Princeton researchers develop faster, inexpensive way to sequence genes

While the ability to sequence genomes has revolutionized the way biologists conduct research, the work can be time-consuming and expensive. Princeton researchers have developed a new straightforward, cost-effective method that is providing key data in days rather than months.

The approach, described in the March 9 issue of Science, involves using a new type of microarray and innovative computational techniques to compare sequences and identify subtle differences between genomes.

"It really is like finding that needle in a haystack," said Leonid Kruglyak, a professor of ecology and evolutionary biology and a resident faculty member in Princeton's Lewis-Sigler Institute for Integrative Genomics, who is the corresponding author of the paper.

The microarrays -- small, computer-chip-like devices spotted with segments of DNA -- enable scientists to quickly establish which genes are expressed at what level in a cell. Until now, microarray experiments to detect small differences in sequence have only been feasible for individual human genes and small genomes. With the new method, Princeton scientists have harnessed large amounts of DNA sequence information with very high precision in a short time.

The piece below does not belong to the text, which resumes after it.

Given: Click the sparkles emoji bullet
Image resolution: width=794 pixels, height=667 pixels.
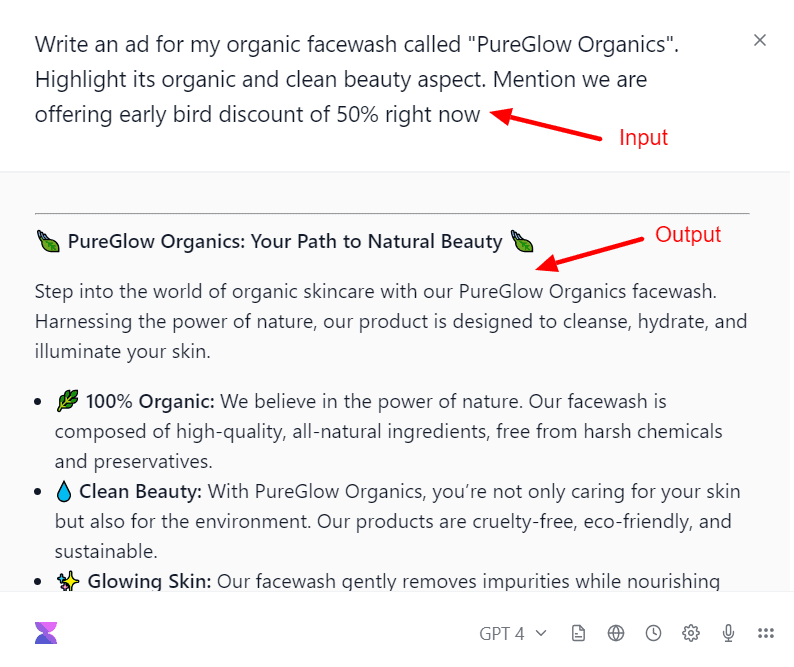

Kruglyak's interests in the genetic basis of variation intersected with those of David Gresham, a research associate in the group of David Botstein, professor of molecular biology and director of the Lewis-Sigler Institute. The group had been searching for new ways of finding mutations, and Kruglyak realized that a company called Affymetrix, which developed the first DNA microarray, was offering a new product that could potentially solve the problem.

The research focused on yeast, a commonly used model system for various cellular processes, such as DNA repair and cell division. The yeast genome is a few hundred times larger than any sequence previously analyzed in this way. It contains 12 million pairs of nucleotides -- the basic building block of DNA. Affymetrix's new product, made available to Princeton researchers in July 2005, offered for the first time the entire yeast genome on one microarray at sufficient density to carry out these types of experiments.

The availability of that microarray enabled the scientists to do large-scale comparisons between strains of yeast. In a typical experiment, Gresham and researcher Joseph Schacherer apply DNA extracted from mutant yeast to the microarray, and then measure the interactions between the DNA strands using a laser that scans the chip.

Complementary DNA strands will bind together, as they would in a double helix. If there is a mismatch, this particular microarray is sensitive to the difference, and the DNA strands won’t stick together as well. Based on where the weak interaction is on the microarray, the group can map the mutation to a precise location.

The situation is complicated by the fact that one experiment can generate some 2.5 million measurements. In order to analyze this large volume of data, Douglas Ruderfer and Stephen Pratt, researchers in ecology and evolutionary biology and the Lewis-Sigler Institute, developed and executed a computer program that sifts through each data point, measuring how well the DNA strands stick to each other and comparing that to expected values for different matches and mismatches. The method pinpointed differences as small as one nucleotide between individual yeast genomes.

"This is a really great example of how traditional biology and computational biology can work together to complement each other," said Gresham.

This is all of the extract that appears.